Objective: To establish clinical, neuropsychological, and imaging features of clinically diagnosed patients with frontotemporal dementia (FTD) that help discriminate between pathologically determined tau-positive FTD, tau-negative FTD, and frontal-variant Alzheimer disease.
Design: Retrospective clinical-pathologic survey.
Setting: Academic medical center. Patients Sixty-one participants with the clinical diagnosis of a frontotemporal spectrum disorder who underwent a neuropsychological evaluation and had an autopsy-confirmed disease.
Main outcome measures: Neuropsychological performance and high-resolution structural magnetic resonance imaging (MRI).

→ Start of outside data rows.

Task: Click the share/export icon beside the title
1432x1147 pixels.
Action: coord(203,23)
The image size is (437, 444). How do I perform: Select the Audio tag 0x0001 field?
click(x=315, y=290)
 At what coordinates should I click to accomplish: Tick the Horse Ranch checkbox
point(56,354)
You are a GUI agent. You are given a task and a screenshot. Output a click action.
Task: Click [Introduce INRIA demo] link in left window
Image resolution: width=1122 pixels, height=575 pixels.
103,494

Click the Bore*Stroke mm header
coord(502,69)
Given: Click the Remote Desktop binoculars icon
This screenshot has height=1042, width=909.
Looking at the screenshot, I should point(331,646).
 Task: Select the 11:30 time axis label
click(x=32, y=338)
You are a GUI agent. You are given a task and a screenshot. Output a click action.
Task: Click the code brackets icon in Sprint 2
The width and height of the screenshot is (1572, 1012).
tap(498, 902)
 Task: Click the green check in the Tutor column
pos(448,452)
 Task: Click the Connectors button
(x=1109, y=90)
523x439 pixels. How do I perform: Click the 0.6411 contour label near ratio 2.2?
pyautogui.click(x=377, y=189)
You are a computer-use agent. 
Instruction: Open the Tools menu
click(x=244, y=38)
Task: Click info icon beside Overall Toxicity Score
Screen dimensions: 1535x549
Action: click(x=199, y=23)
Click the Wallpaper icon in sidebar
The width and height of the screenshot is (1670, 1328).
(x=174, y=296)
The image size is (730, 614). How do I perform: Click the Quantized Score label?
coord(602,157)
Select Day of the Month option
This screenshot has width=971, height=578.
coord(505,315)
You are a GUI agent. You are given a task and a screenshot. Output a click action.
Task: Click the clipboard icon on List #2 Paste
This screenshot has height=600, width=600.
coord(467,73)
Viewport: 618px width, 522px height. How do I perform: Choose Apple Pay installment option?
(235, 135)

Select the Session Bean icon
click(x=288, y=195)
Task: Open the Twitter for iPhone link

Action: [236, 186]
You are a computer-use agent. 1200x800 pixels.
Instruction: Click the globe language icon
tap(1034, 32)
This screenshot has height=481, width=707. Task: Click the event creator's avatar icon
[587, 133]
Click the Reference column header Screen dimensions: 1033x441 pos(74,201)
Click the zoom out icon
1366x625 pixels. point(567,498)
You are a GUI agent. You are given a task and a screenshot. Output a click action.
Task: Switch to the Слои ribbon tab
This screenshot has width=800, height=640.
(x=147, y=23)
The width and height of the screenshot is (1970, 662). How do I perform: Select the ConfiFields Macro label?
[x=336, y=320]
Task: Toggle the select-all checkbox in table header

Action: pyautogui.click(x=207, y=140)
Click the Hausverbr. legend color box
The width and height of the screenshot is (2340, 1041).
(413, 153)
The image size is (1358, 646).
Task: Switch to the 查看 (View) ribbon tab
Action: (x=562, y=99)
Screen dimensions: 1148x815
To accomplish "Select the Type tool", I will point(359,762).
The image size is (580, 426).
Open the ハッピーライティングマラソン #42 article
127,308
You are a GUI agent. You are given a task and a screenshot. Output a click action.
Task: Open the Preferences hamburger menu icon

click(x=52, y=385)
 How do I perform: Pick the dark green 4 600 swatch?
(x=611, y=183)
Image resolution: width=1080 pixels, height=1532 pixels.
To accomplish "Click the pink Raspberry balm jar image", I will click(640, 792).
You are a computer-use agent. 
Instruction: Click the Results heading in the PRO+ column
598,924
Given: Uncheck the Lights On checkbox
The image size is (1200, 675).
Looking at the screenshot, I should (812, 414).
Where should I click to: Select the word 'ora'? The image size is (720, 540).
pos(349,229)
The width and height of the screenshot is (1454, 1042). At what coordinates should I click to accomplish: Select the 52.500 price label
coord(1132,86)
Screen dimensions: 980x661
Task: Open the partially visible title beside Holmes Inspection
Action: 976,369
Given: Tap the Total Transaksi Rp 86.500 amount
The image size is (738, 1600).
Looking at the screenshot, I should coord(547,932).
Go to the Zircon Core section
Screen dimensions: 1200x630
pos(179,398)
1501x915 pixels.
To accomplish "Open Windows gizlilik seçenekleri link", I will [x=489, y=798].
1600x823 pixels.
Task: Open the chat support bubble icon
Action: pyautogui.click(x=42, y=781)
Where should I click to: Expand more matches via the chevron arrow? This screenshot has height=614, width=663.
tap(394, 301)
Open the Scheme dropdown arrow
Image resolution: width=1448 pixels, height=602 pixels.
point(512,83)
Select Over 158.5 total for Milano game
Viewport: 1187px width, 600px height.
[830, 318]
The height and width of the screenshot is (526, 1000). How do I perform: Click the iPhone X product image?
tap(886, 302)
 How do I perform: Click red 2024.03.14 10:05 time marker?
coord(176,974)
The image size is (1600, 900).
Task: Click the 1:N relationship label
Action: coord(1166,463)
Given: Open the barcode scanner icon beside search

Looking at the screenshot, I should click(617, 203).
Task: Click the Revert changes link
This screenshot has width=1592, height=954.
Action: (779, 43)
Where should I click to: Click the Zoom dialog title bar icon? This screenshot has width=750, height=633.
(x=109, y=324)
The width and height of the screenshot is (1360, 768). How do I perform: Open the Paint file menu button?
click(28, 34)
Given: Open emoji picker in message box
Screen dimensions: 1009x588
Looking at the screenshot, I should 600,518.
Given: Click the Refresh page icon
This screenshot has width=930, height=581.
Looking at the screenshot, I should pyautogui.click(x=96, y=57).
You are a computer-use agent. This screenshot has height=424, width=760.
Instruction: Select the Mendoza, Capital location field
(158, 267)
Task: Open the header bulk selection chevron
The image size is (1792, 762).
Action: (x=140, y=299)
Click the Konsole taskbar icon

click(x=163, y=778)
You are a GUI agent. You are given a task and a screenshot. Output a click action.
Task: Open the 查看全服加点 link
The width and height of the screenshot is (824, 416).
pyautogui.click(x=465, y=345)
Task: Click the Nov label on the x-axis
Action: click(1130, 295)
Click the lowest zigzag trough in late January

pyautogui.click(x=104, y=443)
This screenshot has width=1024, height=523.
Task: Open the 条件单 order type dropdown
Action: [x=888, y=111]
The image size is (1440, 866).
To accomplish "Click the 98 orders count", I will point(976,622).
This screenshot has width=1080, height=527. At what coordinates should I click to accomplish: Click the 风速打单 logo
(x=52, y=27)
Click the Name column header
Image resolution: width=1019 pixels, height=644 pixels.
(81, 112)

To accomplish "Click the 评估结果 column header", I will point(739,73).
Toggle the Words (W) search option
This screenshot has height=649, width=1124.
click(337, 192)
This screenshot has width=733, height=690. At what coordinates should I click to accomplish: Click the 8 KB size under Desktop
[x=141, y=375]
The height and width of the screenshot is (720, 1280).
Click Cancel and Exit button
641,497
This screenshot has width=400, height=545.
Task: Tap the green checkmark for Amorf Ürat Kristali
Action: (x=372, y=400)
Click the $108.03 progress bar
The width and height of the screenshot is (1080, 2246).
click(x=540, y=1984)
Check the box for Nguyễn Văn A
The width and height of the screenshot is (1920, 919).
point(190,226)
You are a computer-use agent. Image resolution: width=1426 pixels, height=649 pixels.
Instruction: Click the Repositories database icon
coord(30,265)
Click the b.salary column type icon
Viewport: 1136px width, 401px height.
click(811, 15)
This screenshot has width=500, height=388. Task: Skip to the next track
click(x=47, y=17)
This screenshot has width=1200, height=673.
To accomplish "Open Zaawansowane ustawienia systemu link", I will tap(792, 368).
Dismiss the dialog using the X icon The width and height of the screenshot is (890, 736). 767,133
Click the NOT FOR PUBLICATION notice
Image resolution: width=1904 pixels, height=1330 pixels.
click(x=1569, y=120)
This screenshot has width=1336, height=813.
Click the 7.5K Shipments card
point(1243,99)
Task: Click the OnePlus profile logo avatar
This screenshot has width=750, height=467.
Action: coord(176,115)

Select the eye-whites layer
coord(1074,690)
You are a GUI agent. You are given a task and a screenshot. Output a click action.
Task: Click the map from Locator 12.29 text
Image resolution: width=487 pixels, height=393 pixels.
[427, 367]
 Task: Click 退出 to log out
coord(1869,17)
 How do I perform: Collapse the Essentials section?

Results: Distinguishing features of patients with tau-positive FTD include visual perceptual-spatial difficulty and an extrapyramidal disorder significantly more often than other patients, significant cortical atrophy in the frontal and parietal regions as evidenced on MRI, and the burden of pathology is greatest in the frontal and parietal regions. Patients with tau-negative FTD are distinguished by their greater difficulties with social, language, and verbally mediated executive functions, significant cortical atrophy in the frontal and temporal regions as evidenced on MRI, and significant frontal and temporal pathology. Patients with Alzheimer disease at autopsy have significantly impaired delayed recall during episodic memory testing; atrophy that involves temporal areas, including the hippocampus, as evidenced on MRI; and widely distributed pathology including the medial temporal structures. A discriminant function analysis grouped patients on the basis of clinical and neuropsychological features with 87.5% accuracy.
Conclusion: Clinical, neuropsychological, and imaging profiles can contribute to accurate antemortem diagnosis in FTD.